Show HN: API-first referral marketing SDK for web developers - metaculus
https://www.notion.so/alphaseek/Alphaseek-8b8570be00dc434ba567b8247f0f1027
======
metaculus
Hi HN, my goal with Alphaseek is to make it easy and simple for developers to
launch a referral program in their apps and websites as an alternative to
other productized offerings in the market that are built for marketers and
charging big monthly fees regardless of the referral success of the users. The
SDK consists of REST API that keeps track of a product's users and how they
refer other users to sign up, generate unique referral links and "invite"
codes for them, and increment scores on both sides of a referral. The back end
is reward-agnostic and leaves it to the developer. I'm also working on the
TypeScript/JavaScript library that wraps the API and makes it easy to
integrate with web and React projects and a CLI tool for admin purposes.

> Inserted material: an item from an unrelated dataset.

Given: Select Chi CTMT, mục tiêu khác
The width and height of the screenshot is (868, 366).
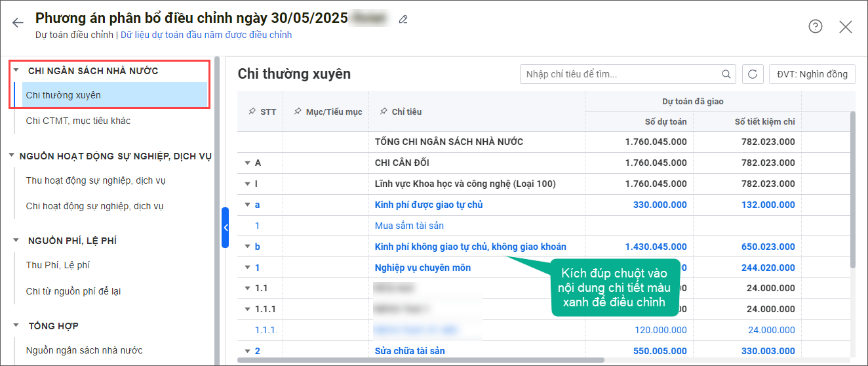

I've spent three months on-and-off working on this project and I'm really
excited to share it and get feedback from you. I would love to hear your
thoughts and answer any questions you may have.

------
rahulvyas
I love the offerings that it has. I also believe referral marketing traffic is
still cheap talking 10 cents per month.

I would love to know more about how I could use this to increase sales of my
SaaS products.

------
mtnGoat
As someone who has worked in affiliate marketing for 20+ years... 10 cents per
clicks is very very very expensive and non sustainable. Many affiliate
programs are getting thousands and thousands of clicks per day, there are
solutions that can handle that for under $100/mo.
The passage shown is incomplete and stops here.